The inquest into the death of Ernest Moabi Dipale begins at the Johannesburg Hight Court
18 February 2021
The inquest into the death of Ernest Dipale re-opened before Judge Makume at the Johannesburg High Court on 16 February 2021. The inquest into the death in detention of Ernest Dipale was consolidated with the inquest into the death of Dr Neil Aggett in mid-December 2020. The Dipale family is being represented by the National Prosecuting Authority (NPA) in the inquest proceedings. The Foundation for Human Rights live-streams the Dipale inquest proceedings via Facebook at https://www.facebook.com/FHRights .
From a politically active family, Ernest Dipale had been arrested on 5 August 1982 under the new Internal Security Act, which gave the apartheid government the power to detain people without a trial. He was held at the infamous John Vorster Square in Johannesburg. According to police statements, on or about 6 August 1981 Warrant Officer Deetlefs told Dipale that they had a strong case against him and he would be appearing in court on a charge of furthering the aims of the African National Congress (ANC). Dipale offered to write a confession, and hence, asked to be taken to his parents’ home in Soweto to obtain some additional information. Dipale wrote a confession through 7 August and at 6pm that day signed it before a magistrate in Brixton. On 8 August 1982, Ernest Dipale was found hanged dead in his cell. The official version given by the Police at that time was that he had hanged himself with a strip of torn blanket from a cell window three days after being detained. Dipale, who was only 21 at the time of his death, had been allegedly subject to severe assault and torture, including the use of electric shocks. His death occurred five months after Dr Neil Aggett had allegedly hung himself in his cell at John Vorster Square.

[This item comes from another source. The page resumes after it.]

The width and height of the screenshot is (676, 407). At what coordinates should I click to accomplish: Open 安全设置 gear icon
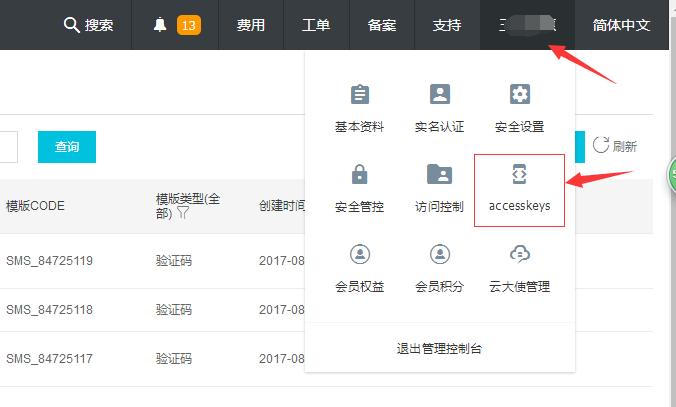(x=519, y=95)
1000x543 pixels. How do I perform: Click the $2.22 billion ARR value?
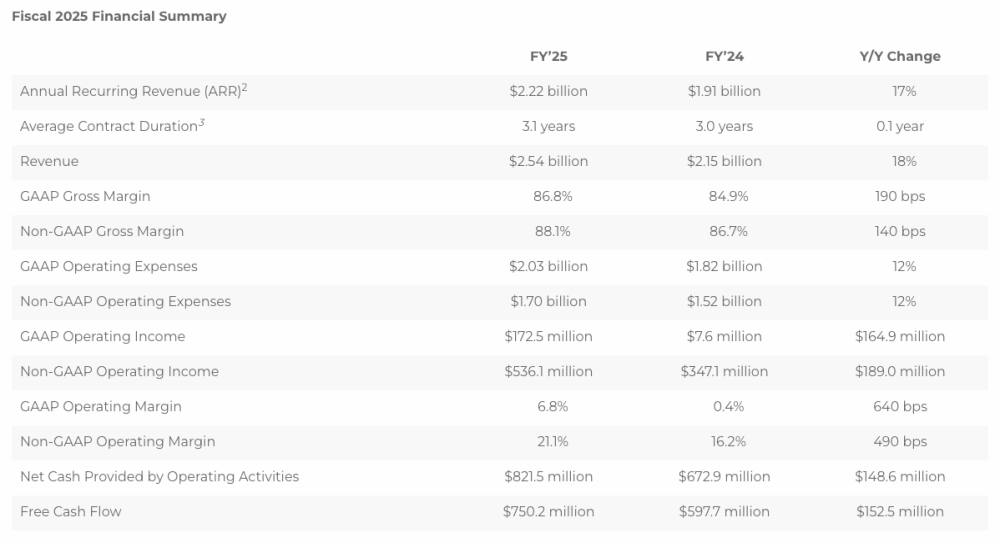[548, 91]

In 1982 the Washington Post reported the words of Elizabeth Dipale (Ernest’s mother) who said that she had last seen her son when police took him with them to search her Soweto home. As further reported by the Washington Post, Elizabeth Dipale said “He was perfectly normal,” she said. “There was nothing about his behavior to suggest he was about to kill himself.”
It was not the first time that Ernest Dipale was assaulted by the South African security forces. In October 1981, he was kidnapped and assaulted by Vlakplaas members including Butana Almond Nofomela, Joe Mamasela and Lieutenant Koos Vermeulen on the instruction of Captain Jan Coetzee. According to the amnesty application by Nofomela before the Truth and Reconciliation Commission, Ernest Dipale was interrogated about the whereabouts of his sister Joyce Dipale. He was assaulted to the point that he lost consciousness.
Ernest Dipale came from a politically engaged family. His sister Joyce Dipale was an anti-apartheid activist. She was kept in solitary confinement for 500 days from 1976 to 1977 in John Vorster Square and was subjected to brutal torture. In November 1981, Joyce Dipale’s house in Botswana was attacked by Vlakplaas. She was shot three times but survived the attack. Vlakplaas member Butana Almond Nofomela, Captain Jan Coetzee and Natshavheni David Tshikalanga applied for amnesty for the attack before the Truth and Reconciliation Commission. Other alleged perpetrators included: Joe Mamasela, Captain Koos Vermeulen and Warrant Officer Paul van Dyk.